Deepstream as OSD Only - nvstreammux LAG on RTSP source

Hello,
I would like to use Deepstream only for OSD functionality. I would like to use it using python bindings and I’ve already managed it but I’ve an issue relative to nvstreammux.

In fact this gst plugin, that for what I’ve understood is requied in order to add frame meta data, causes a kind of lag if video input is live.
If I use a simple pipeline like:

gst-launch-1.0 rtspsrc location="rtsp://admin:Password@192.168.0.200:554/" latency=500 ! rtph264depay ! nvv4l2decoder bufapi-version=1 ! nvvideoconvert ! videorate !  "video/x-raw(memory:NVMM),width=1920,height=1080,framerate=25/1" !  queue ! nvstreammux0.sink_0 nvstreammux name=nvstreammux0 batch-size=1 width=1920 height=1080 live-source=TRUE ! queue ! nvvideoconvert ! queue ! nvdsosd ! queue ! nvvideoconvert ! nvv4l2h264enc bitrate=2000000 iframeinterval=50 ! video/x-h264,stream-format=byte-stream,alignment=au,framerate=25/1 ! queue ! rtspclientsink location=rtsp://127.0.0.1:554/live/test

As you could see, output is lagging:

Deepstream Managed RTSP Stream

https://www.youtube.com/watch?v=0HmHyDKGGS4

Original RTSP Stream

https://www.youtube.com/watch?v=LZHjjeaLikM

If I try a simple pipeline without using nvstreammux (and nvosd):

gst-launch-1.0 rtspsrc location="rtsp://admin:Password@192.168.0.200:554/" latency=500 ! rtph264depay ! nvv4l2decoder bufapi-version=1 ! nvvideoconvert ! videorate ! queue ! nvv4l2h264enc bitrate=2000000 iframeinterval=50 ! video/x-h264,stream-format=byte-stream,alignment=au,framerate=25/1 ! queue ! rtspclientsink location=rtsp://127.0.0.1:554/live/test

All works like a charm… any explanation?

I’m going crazy…

• Hardware Platform (Jetson / GPU): Jetson Nano
• DeepStream Version: 5.1
• JetPack Version (valid for Jetson only): 32.5

Please provide complete information as applicable to your setup.

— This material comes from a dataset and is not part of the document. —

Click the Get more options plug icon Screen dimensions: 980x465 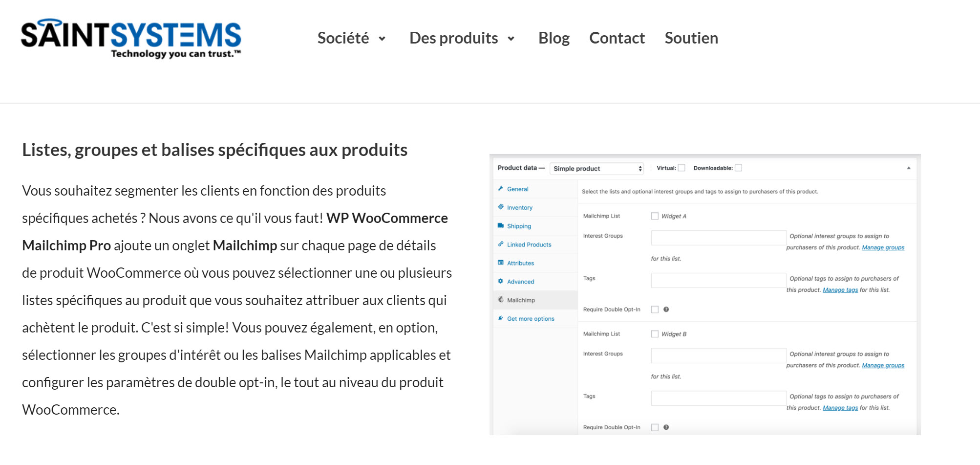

• Hardware Platform (Jetson / GPU)
• DeepStream Version
• JetPack Version (valid for Jetson only)
• TensorRT Version
• NVIDIA GPU Driver Version (valid for GPU only)
• Issue Type( questions, new requirements, bugs)
• How to reproduce the issue ? (This is for bugs. Including which sample app is using, the configuration files content, the command line used and other details for reproducing)
• Requirement details( This is for new requirement. Including the module name-for which plugin or for which sample application, the function description)

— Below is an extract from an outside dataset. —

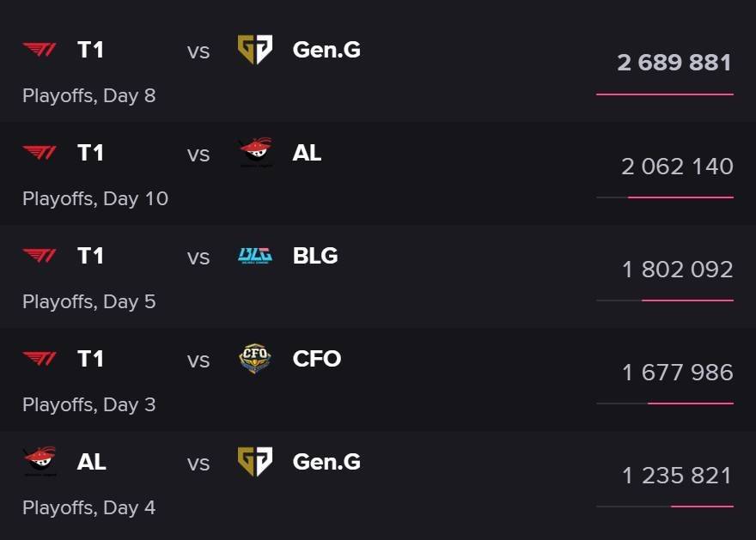Click the T1 logo in the Day 10 match
756x540 pixels.
tap(40, 153)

• Hardware Platform (Jetson / GPU): Jetson Nano
• DeepStream Version: 5.1 (manually updated, issue was available also in 5.0)
• JetPack Version (valid for Jetson only): 4.4
• TensorRT Version: 7.1.3
• NVIDIA GPU Driver Version (valid for GPU only): No
• Issue Type( questions, new requirements, bugs): Issue
• How to reproduce the issue ? (This is for bugs. Including which sample app is using, the configuration files content, the command line used and other details for reproducing): Starting from deepstream_test1_rtsp_out.py, I’ve generated a Gstreamer pipeline that reads from an RTSP source and pushes video in another RTSP server. As you can see from my pipelines and from video samples if I use nvstreammux, video output is lagging. Maybe I’m doing something wrong but I cannot understand what.
• Requirement details( This is for new requirement. Including the module name-for which plugin or for which sample application, the function description): no

Up

The two pipelines are quite different. Can you use “tegrastats” to monitor the performance when you run the case?

Thanks for your reply.
I’m not sure that my pipeline is right, but I cannot undestand where is the issue.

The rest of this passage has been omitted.